Fred Penner's Place is a Canadian children's musical television series that aired on CBC Television from 1985 to 1997. It stars Fred Penner as a fictionalized version of himself, as well as an array of puppets, musical numbers, and occasional guest stars. Internationally, it aired on Nickelodeon in the United States beginning in 1989, and later on Odyssey Network. The show was positively received by audiences and critics, and won or received nominations for several awards including a Juno Award in 1989 and a Gemini Award in 1994.
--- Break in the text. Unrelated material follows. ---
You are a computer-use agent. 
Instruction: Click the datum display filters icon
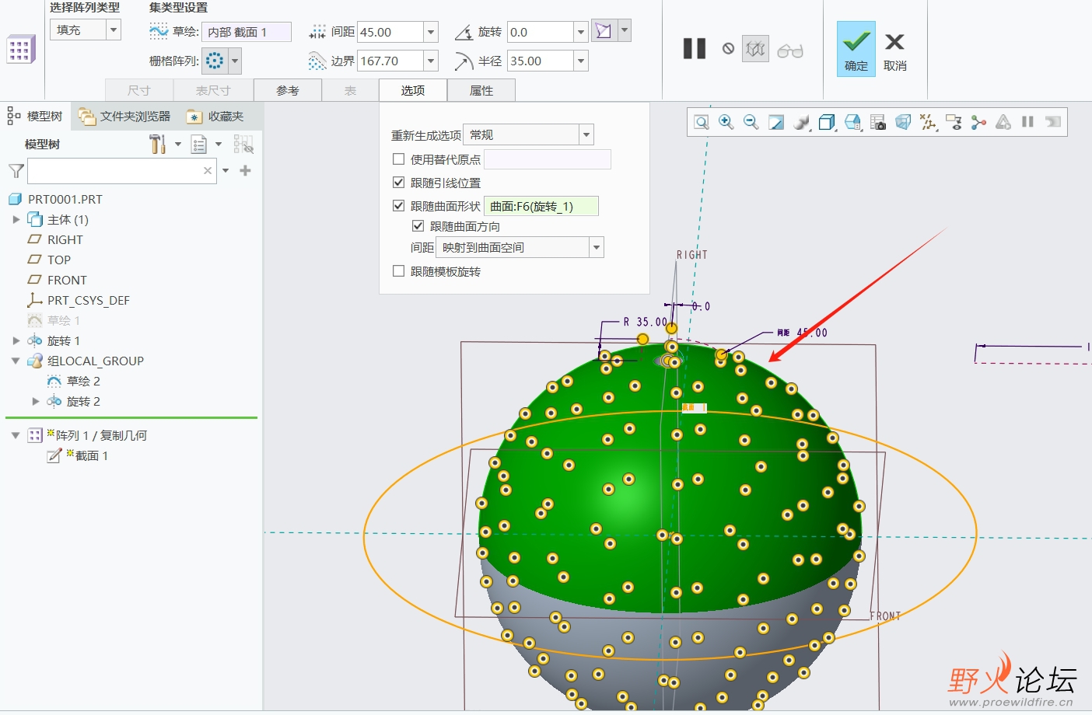[x=929, y=122]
After the series' cancellation in 1997, Penner admitted to being a "little bit lost" in the succeeding years as he continued to perform at concerts and give keynote speeches, but was waiting for the "next big thing to come along". Beginning in the mid-2000s, he began to reconnect with the generation of children that watched Fred Penner's Place as they entered adulthood. He has performed several sold-out concerts at universities and pubs across the country, and receives positive reactions and feelings of nostalgia from the overwhelmingly millennial audiences.
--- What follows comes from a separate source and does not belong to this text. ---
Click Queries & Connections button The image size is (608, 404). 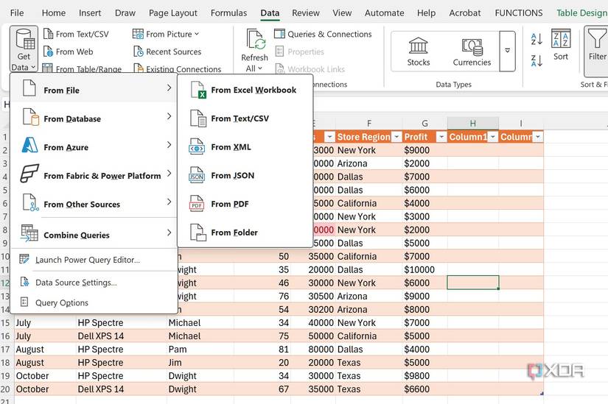[x=323, y=34]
Series overviewThe series was created in the mid-1980s by its eponymous namesake Fred Penner, who viewed it as an opportunity to "[provide] an alternative to advertisement-and violence-filled programming" for children. The series educates children in different subjects including the teaching of French, one of Canada's official languages.
The series is very musical in nature, with Penner playing several musical pieces on his acoustic guitar throughout most episodes. Aside from the variety of puppets that shared the screen with Penner, a number of special guests appeared on the show throughout its run, including Holly Larocque as the character she portrayed on Under the Umbrella Tree, another CBC children's television series that aired during the 1990s.
Fred Penner's Place is noted for its distinctive title sequence, featuring a theme song written and performed by Penner himself. The sequence shows Penner walking along a beach and into a forest, observing several wild animals in their natural habitat, and eventually crawling into a hollow log and exiting out the other side, where he introduces himself and greets the viewer.